All this information can be directly related to the changes in the resonance frequencies of the single SRRs as a result of variations in concrete permittivity. These variations can result from different factors, such as moisture content or air gaps resulting from concrete deterioration. For this purpose, as already highlighted in Section 2.1, specific CST parametric simulations were performed for each SRR changing the permittivity of the surrounding medium (background material) and evaluating the corresponding changes in the scattering matrix.

In this way, calibration curves relating resonance frequency (f_r) to material permittivity (ε) can be obtained. As reported in the literature [13], a second-order polynomial fitting is usually suitable for accurately describing the variations in resonance frequency as a function of permittivity:

(1)$\mathsf{\epsilon }\left(f_r\right)=p_1{f}_r^2+p_2{f}_r+p_3$

$$\begin{gathered} p_1=13;\hspace{1em}\hspace{1em}\hspace{1em}\hspace{1em}{p}_2=-55.5; \hspace{1em}\hspace{1em}\hspace{1em}{p}_3=59.84 \mathrm{for} \mathrm{SRR}1 \\ {p}_1=10;\hspace{1em}\hspace{1em}\hspace{1em}\hspace{1em}{p}_2=-47.68; \hspace{1em}\hspace{1em}\hspace{1em}{p}_3=57.34 \mathrm{for} \mathrm{SRR}2 \\ {p}_1=8.244;\hspace{1em}\hspace{1em}\hspace{1em}{p}_2=-43.26; \hspace{1em}\hspace{1em}\hspace{1em}{p}_3=57.27 \mathrm{for} \mathrm{SRR}3 \\ {p}_1=7.067;\hspace{1em}\hspace{1em}\hspace{1em}{p}_2=-40.02; \hspace{1em}\hspace{1em}\hspace{1em}{p}_3=57.12 \mathrm{for} \mathrm{SRR}4. \end{gathered}$$

In this way, starting from the resonance frequency of the SRR and applying Equation (1), the corresponding permittivity of the material surrounding the sensor can be obtained.

2.4. Wire-Like Diffused Sensing Element

The diffused sensing element consists of two cylindrical conductors, parallel to each other and mutually isolated by a plastic covering. This type of sensor, embedded in the system under test (SUT) has one end accessible to perform measurements, allowing a diffused monitoring of SUT and providing information on the entire profile of the structure.

In particular, the microwave reflectometry electromagnetic (EM) measurement technique is used, employed in many monitoring and diagnostic applications [11,23]. An EM signal propagates through the sensing element located in the SUT. By analyzing the signal that is partially reflected toward the measuring instrument, it is possible to obtain the wanted information on the SUT, such as for example water content, structural damage and so on.

Figure 6 shows a scheme of the employed sensing element.

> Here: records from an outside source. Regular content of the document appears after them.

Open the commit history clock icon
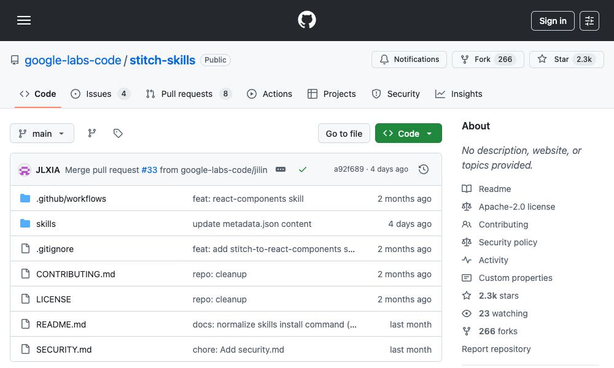 click(x=424, y=169)
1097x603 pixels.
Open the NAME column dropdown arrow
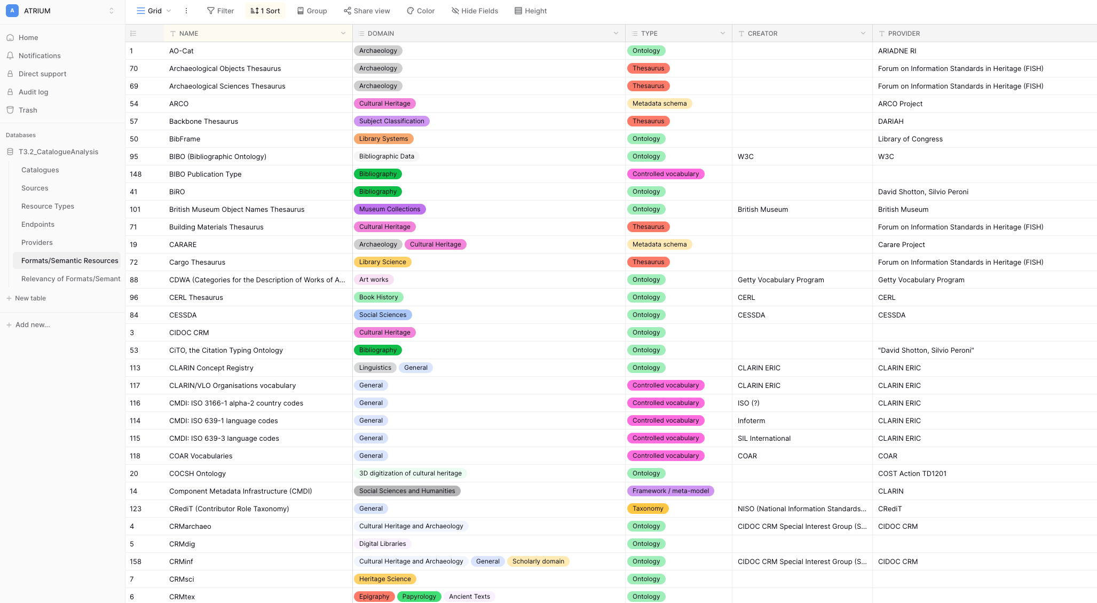point(343,33)
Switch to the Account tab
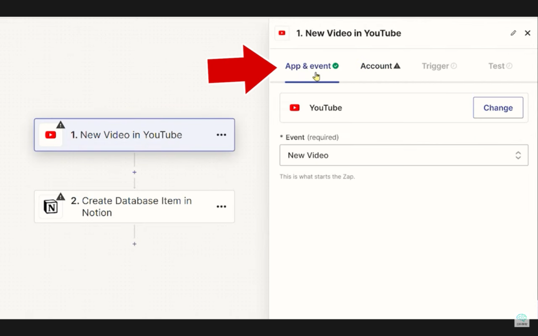This screenshot has width=538, height=336. coord(380,66)
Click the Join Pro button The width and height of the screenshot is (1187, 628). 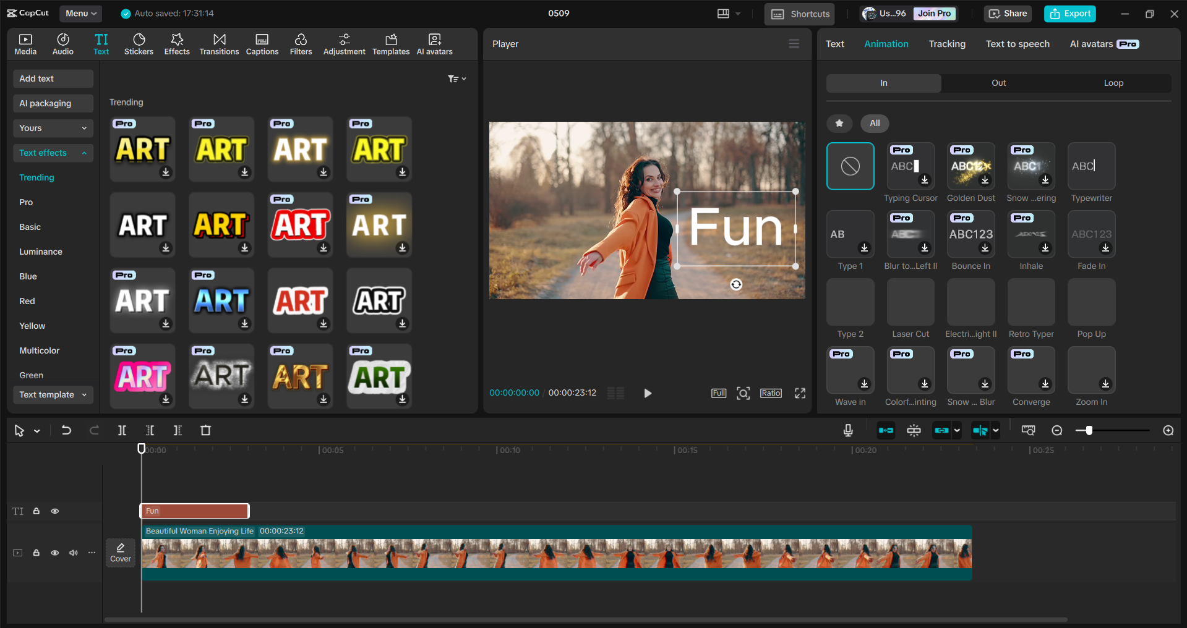pos(933,13)
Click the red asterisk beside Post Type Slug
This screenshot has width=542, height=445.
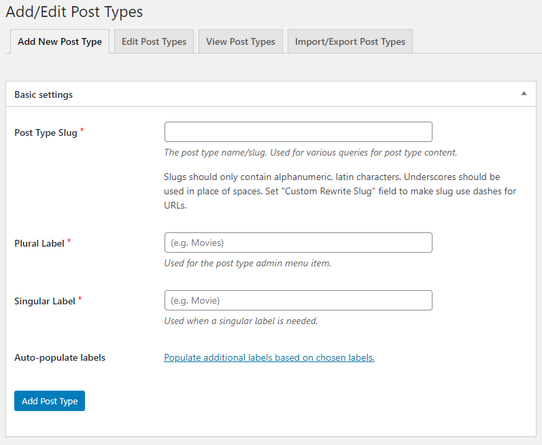[x=82, y=131]
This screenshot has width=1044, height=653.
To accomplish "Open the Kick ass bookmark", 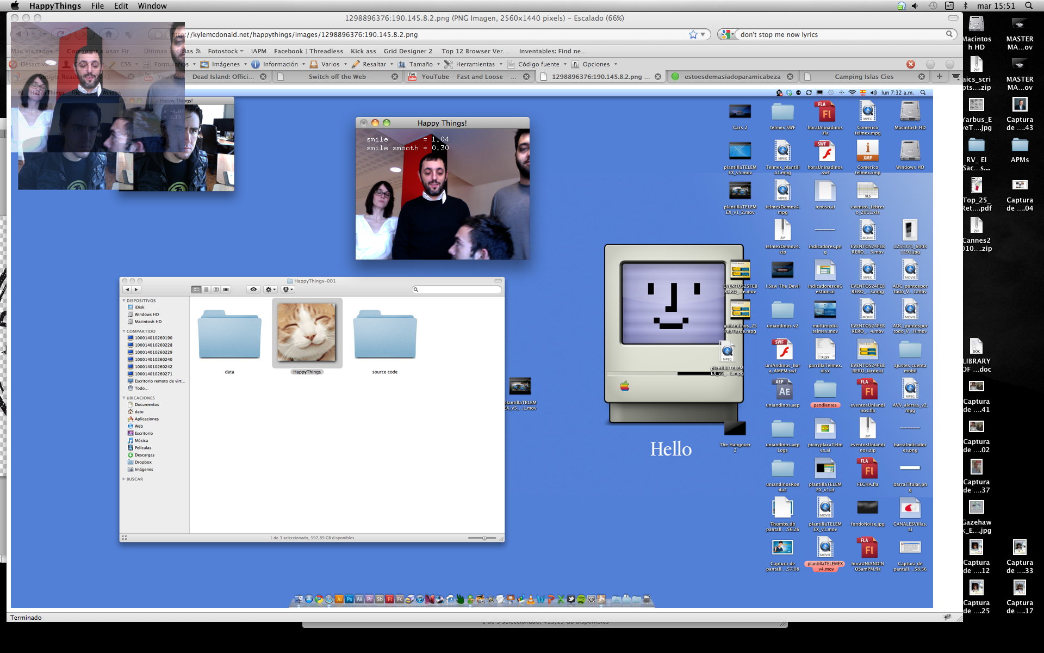I will pos(363,51).
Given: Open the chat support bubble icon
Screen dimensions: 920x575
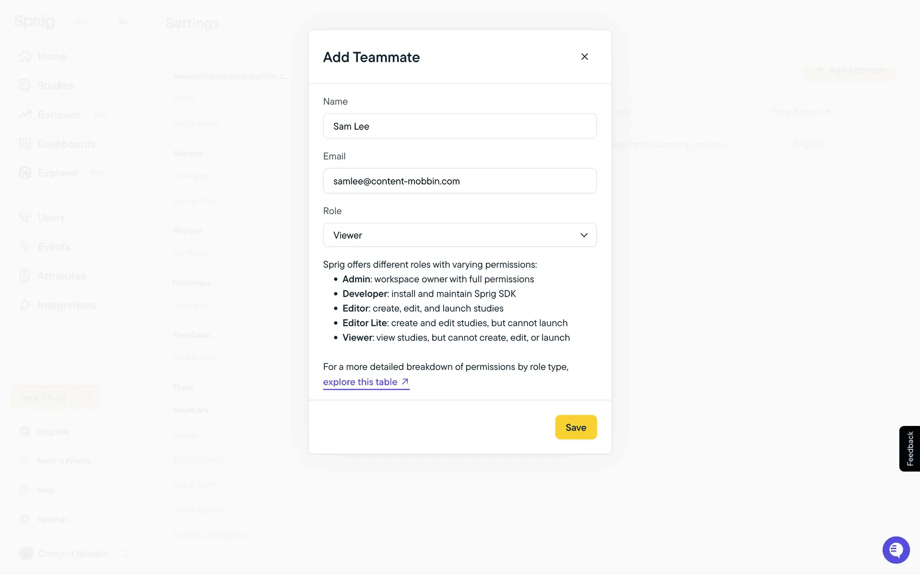Looking at the screenshot, I should (x=896, y=550).
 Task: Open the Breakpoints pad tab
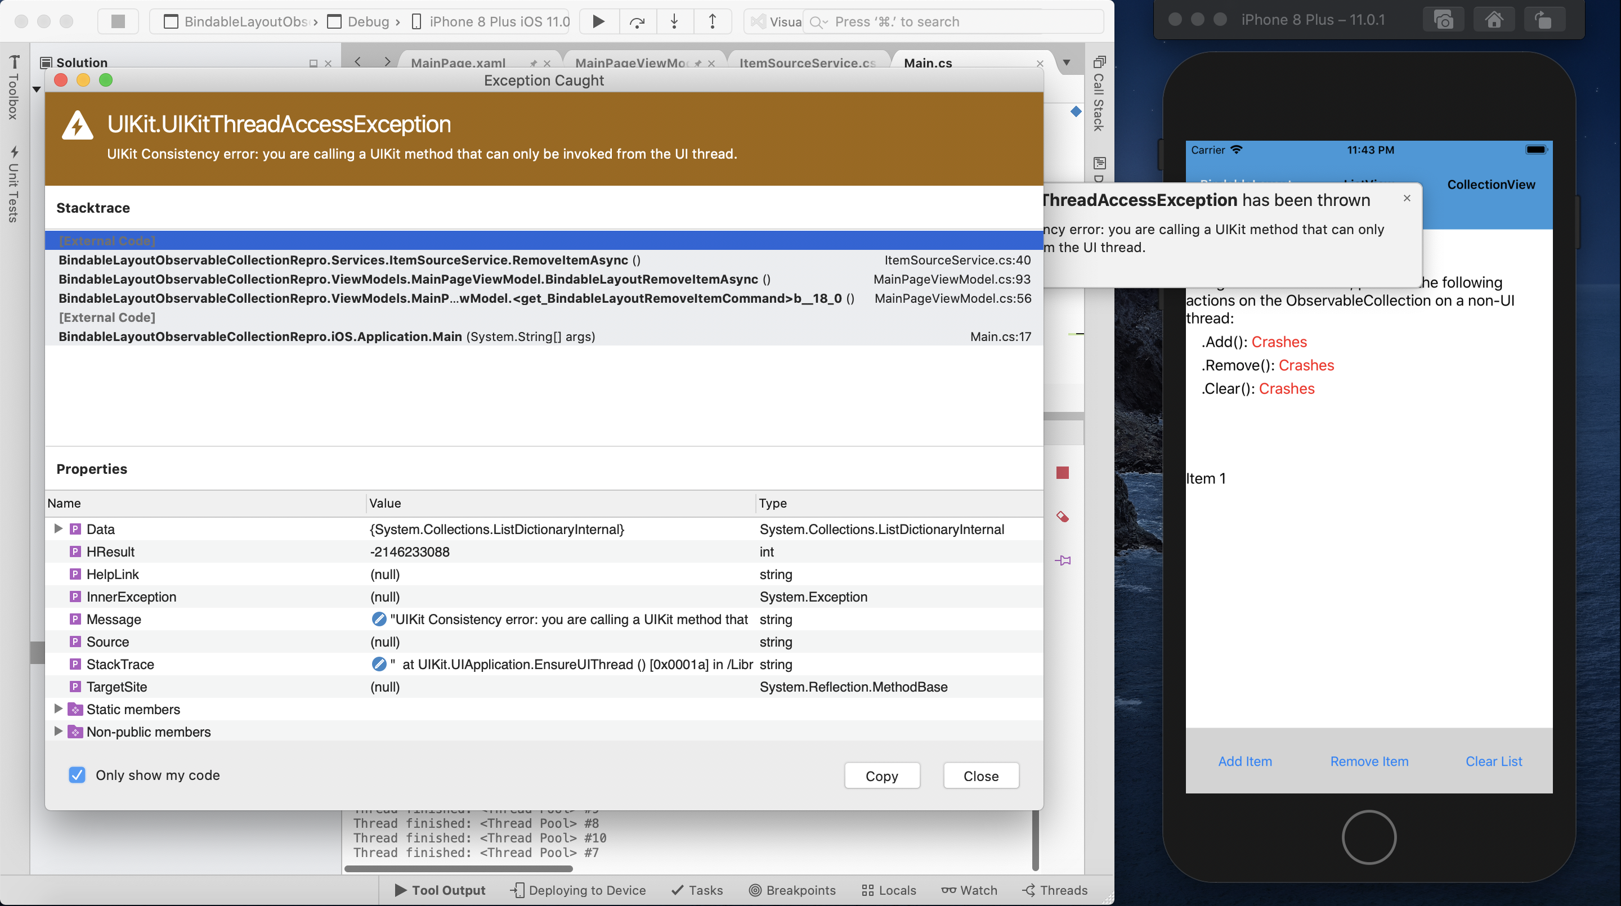792,890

The EM signal, usually a step-like signal, propagates along the sensing element and whenever it encounters an impedance variation, linked to the changes in the dielectric characteristics of the SUT, a partial reflection of the signal is generated. The TDR instrument acquires the reflection coefficient ρ, that is displayed as a function of time or the traveled apparent distance d_app (the distance the signal would travel, in the same time interval, if it was propagating in vacuum); it is given by:

(2)$\rho =\frac{v_r\left(t\right)}{v_{inc}\left(t\right)}$

From the sensing element physical length (L_r) the material effective dielectric constant can be achieved estimating the apparent length (L_a) from the reflectogram:

(3)${\mathsf{\epsilon }}_{app}=2\left(\frac{L_a}{L_r}\right)$

The sensing element scheme of Figure 6 shows the two sensor wires [24].

3. Experimental Set-Up

The SRR network and the sensing element were embedded in a concrete mix inside a formwork with dimensions 1 m × 0.15 m × 0.15 m. The divider, the combiner and the four SRRs were assembled together, connecting them with flexible coaxial cables. In particular, during the concrete pouring inside the formwork, a first layer of concrete, inside which the diffused sensing element has been embedded, was deposited in the bottom. Subsequently, a second layer of concrete, housing the SRR network, was poured in the upper part of the formwork. The two concrete layers were prepared with a slightly different mixture composition, with a higher cement-to-aggregate ratio in the bottom layer. This different mixture was intentionally created to achieve a lower permittivity around the four SRRs in order to test the effective localization capacity of the variation of the material in the surrounding area. Figure 7 shows the experimental set-up; (a) 3-D view of the four SRRs realizing the distributed network embedded in the concrete beam, (b) a detail of two SRRs inside the formwork during concrete pouring, (c) detail of the SE. This configuration of the network can provide accurate data on four different zones, while the sensing element can supply a diffused monitoring of the system.

A miniaturized vector network analyzer (VNA), namely the nanoVNA (Amsterdam, The Netherlands) is employed for frequency domain measurements. The nanoVNA is a compact miniaturized VNA, with dimensions 15 cm × 10 cm × 6 cm, it is low-cost and it has 50 kHz–3 GHz frequency range. It was connected to the four split ring resonators through the power divider and combiner allowing the network S₂₁ measurement.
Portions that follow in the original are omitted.